I have two pandas dataframe like this.
df = pd.DataFrame([
['ABC0876', 20200103],
['DEG9871', 20210201],
['USQ5321', 20201101],
['RCF2345', 20211004]
], columns = ['Key', 'PricingDate'])
master = pd.DataFrame([
['ABC0876', 'ZS01', 20190101, 20200130],
['ABC0876', 'ZS02', 20200101, 20200213],
['DEG9871', 'ZSD1', 20210201, 20220121],
['USQ5321', 'ZS01', 20201001, 20220908],
['RCF2345', 'ZS02', 20201004, 20211013]
], columns = ['Key', 'Condition', 'Valid_From', 'Valid_To'])

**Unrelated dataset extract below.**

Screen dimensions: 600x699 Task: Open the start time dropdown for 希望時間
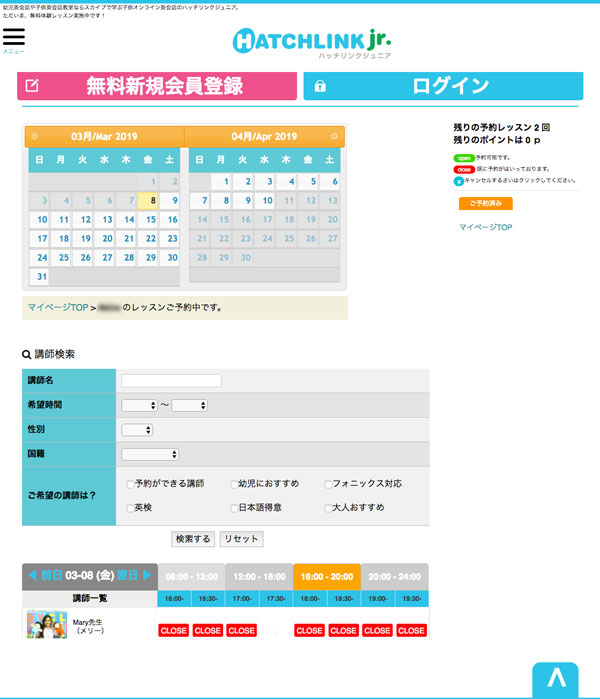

The aim is to get unique valid conditions for each key. I tried the following
def Numconditions(Key, PricingDate):
unqconds = master.loc[(master['Key']==Key) & (master['Valid_To']>=PricingDate),'Condition'].unique()
return unqconds
df['Unqconds'] = df.apply(lambda row: Numconditions(row['Key'], row['PricingDate']),axis=1)

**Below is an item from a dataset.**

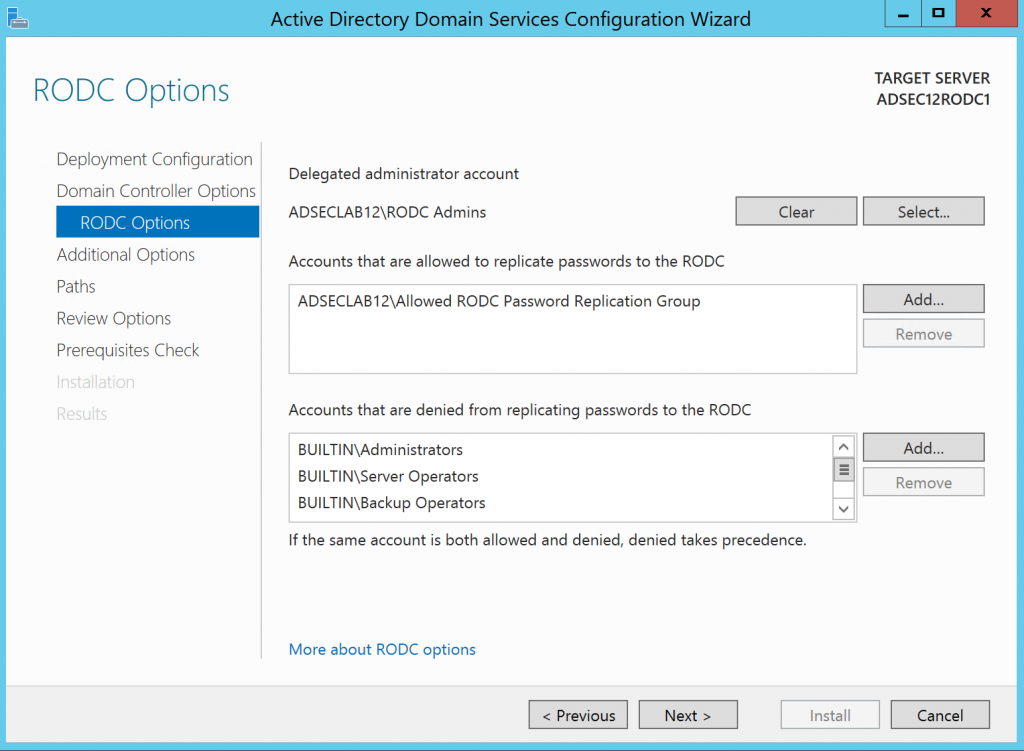
Task: Navigate to Review Options
Action: (113, 318)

The dataframes are huge and this runs for a long time. Can anybody suggest quick solution to this that would need less run time?

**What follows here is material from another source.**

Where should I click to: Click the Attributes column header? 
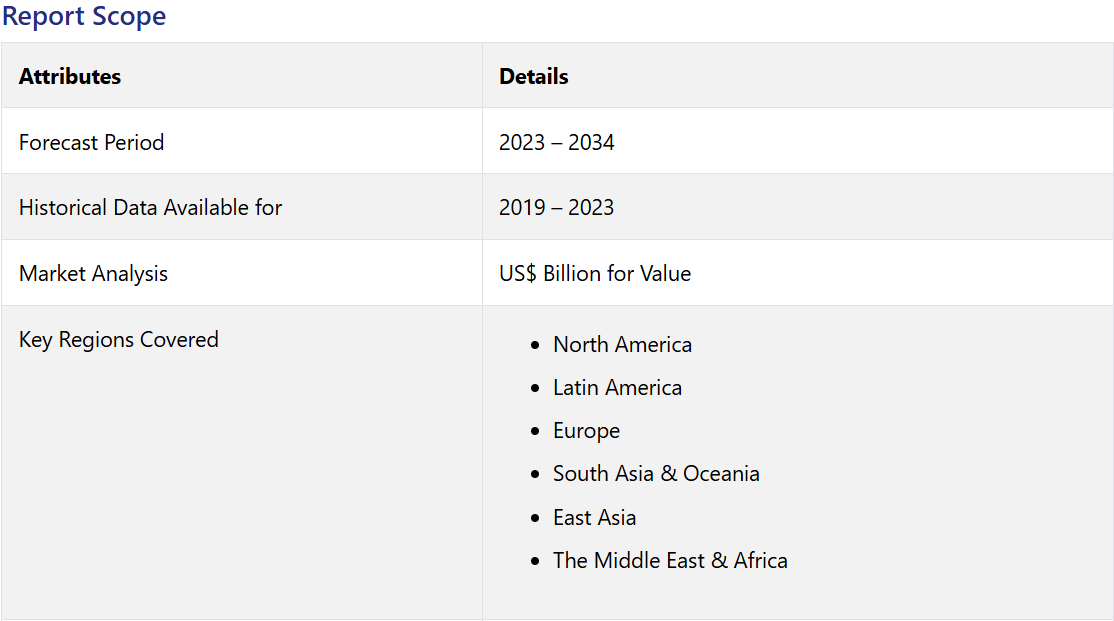coord(70,76)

CodePudding user response:
You can merge your 2 dataframes before check condition and reduce rows into a list of unique values:
out = pd.merge(df, master, on='Key', how='left') \
.query('Valid_To >= PricingDate') \
.groupby('Key', sort=False)['Condition'].unique() \
.rename('Unqconds')
df = df.set_index('Key').join(out).reset_index()
Output:
>>> df
Key PricingDate Unqconds
0 ABC0876 20200103 [ZS01, ZS02]
1 DEG9871 20210201 [ZSD1]
2 USQ5321 20201101 [ZS01]
3 RCF2345 20211004 [ZS02]